Results: {'imported': 0, 'updated': 348, 'ignored': 0, 'deleted': 0}
Period: 2025 2
Getting data...
Loading from cache ../data/local\temperature_2025-02_bbox_-13_6_-10_10.nc
Aggregating...
Importing to DHIS2...
Results: {'imported': 0, 'updated': 276, 'ignored': 0, 'deleted': 0}
Period: 2025 3
Getting data...
Loading from cache ../data/local\temperature_2025-03_bbox_-13_6_-10_10.nc
Aggregating...
Importing to DHIS2...
Results: {'imported': 0, 'updated': 312, 'ignored': 0, 'deleted': 0}
Period: 2025 4
Getting data...
Loading from cache ../data/local\temperature_2025-04_bbox_-13_6_-10_10.nc
Aggregating...
Importing to DHIS2...
Results: {'imported': 0, 'updated': 348, 'ignored': 0, 'deleted': 0}
Period: 2025 5
Getting data...
Loading from cache ../data/local\temperature_2025-05_bbox_-13_6_-10_10.nc
Aggregating...
Import

2025-10-09 08:59:01,894 INFO Request ID is c8242a40-9ded-41e2-ab18-ee811e8edb0f
2025-10-09 08:59:01,982 INFO status has been updated to accepted
2025-10-09 08:59:10,703 INFO status has been updated to running
2025-10-09 08:59:23,579 INFO status has been updated to successful


7e36e70de28fdff87153c77cd2a5d634.nc:   0%|          | 0.00/22.5k [00:00<?, ?B/s]

Data is for the current month and will not be cached, since data is added daily
Aggregating...
Importing to DHIS2...
Results: {'imported': 0, 'updated': 24, 'ignored': 0, 'deleted': 0}
Data import finished!


Note: Running this data import function multiple times in the same month, will result in the entire month being downloaded and imported each time, since the data is updated on a daily basis.
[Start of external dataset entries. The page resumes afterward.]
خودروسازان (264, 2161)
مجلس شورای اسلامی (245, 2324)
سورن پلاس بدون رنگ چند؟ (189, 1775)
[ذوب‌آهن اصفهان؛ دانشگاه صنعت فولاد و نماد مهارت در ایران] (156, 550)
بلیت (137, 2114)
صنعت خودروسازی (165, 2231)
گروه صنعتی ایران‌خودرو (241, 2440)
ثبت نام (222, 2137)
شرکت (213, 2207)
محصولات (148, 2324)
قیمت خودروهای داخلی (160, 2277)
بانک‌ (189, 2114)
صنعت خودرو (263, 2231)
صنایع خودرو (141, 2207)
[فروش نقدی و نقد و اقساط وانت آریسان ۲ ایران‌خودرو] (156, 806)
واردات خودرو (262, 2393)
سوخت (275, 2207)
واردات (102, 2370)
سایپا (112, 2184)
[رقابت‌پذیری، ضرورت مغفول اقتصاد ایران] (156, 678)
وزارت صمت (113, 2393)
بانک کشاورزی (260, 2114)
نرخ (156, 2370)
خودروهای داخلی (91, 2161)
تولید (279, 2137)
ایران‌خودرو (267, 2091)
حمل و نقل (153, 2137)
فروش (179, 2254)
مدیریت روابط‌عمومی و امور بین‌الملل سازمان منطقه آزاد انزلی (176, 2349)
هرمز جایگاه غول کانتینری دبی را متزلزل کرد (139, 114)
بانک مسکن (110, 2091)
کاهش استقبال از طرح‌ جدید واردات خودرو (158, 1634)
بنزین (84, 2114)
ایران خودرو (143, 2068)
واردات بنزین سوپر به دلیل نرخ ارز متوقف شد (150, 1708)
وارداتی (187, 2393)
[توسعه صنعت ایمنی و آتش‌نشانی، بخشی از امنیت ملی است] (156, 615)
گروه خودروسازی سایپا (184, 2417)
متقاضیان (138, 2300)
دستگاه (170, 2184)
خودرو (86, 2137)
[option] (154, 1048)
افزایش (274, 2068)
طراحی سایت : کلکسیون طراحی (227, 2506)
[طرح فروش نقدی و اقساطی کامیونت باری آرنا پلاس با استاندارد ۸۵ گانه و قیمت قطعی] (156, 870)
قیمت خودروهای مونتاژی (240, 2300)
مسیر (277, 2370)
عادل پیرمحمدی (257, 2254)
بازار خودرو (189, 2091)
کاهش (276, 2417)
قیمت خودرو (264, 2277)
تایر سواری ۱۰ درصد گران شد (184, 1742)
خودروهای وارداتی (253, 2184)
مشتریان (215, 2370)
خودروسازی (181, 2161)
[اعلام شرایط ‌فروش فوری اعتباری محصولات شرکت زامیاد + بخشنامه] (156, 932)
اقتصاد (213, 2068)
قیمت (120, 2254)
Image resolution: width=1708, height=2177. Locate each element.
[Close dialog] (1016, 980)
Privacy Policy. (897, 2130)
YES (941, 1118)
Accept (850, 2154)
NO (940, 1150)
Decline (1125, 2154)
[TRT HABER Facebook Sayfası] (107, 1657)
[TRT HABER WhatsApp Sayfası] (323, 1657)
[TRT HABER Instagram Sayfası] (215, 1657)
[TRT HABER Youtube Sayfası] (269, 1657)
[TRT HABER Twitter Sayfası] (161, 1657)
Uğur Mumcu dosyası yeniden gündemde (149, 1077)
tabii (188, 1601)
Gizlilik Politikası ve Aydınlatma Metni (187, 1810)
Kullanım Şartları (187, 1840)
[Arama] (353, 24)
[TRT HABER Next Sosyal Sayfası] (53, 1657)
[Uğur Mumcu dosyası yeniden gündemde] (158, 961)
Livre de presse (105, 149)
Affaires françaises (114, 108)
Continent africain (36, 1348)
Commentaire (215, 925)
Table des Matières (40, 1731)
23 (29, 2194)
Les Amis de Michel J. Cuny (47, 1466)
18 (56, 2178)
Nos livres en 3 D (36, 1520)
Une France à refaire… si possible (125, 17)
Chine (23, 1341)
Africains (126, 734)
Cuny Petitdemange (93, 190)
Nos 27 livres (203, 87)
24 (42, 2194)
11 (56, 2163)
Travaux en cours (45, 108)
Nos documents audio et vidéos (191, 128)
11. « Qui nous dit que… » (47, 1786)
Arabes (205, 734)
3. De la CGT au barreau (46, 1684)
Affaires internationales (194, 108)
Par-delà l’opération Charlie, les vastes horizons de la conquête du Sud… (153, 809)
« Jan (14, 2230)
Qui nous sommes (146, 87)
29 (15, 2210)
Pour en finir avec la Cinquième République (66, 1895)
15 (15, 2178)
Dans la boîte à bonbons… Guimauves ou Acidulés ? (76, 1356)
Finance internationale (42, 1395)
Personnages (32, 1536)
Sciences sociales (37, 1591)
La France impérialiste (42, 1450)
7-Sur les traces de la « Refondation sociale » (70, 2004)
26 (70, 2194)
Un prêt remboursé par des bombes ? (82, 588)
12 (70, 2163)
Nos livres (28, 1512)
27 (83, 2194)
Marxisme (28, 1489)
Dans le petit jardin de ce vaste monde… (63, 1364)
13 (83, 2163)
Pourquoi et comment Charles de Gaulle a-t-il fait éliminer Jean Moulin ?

But the results from the data import will report how many data values already existed and were ignored, and how many new data values were imported since last time. 

## Next steps

In this notebook we have created a function that can be run at regular intervals, e.g. every day or week, to fetch and import only the latest temperature data for your org units. But we still need a way to run the script. This can be done either manually, or automatically via a `cron` job. Further guidance on how to automatically schedule running a script will be added in the future.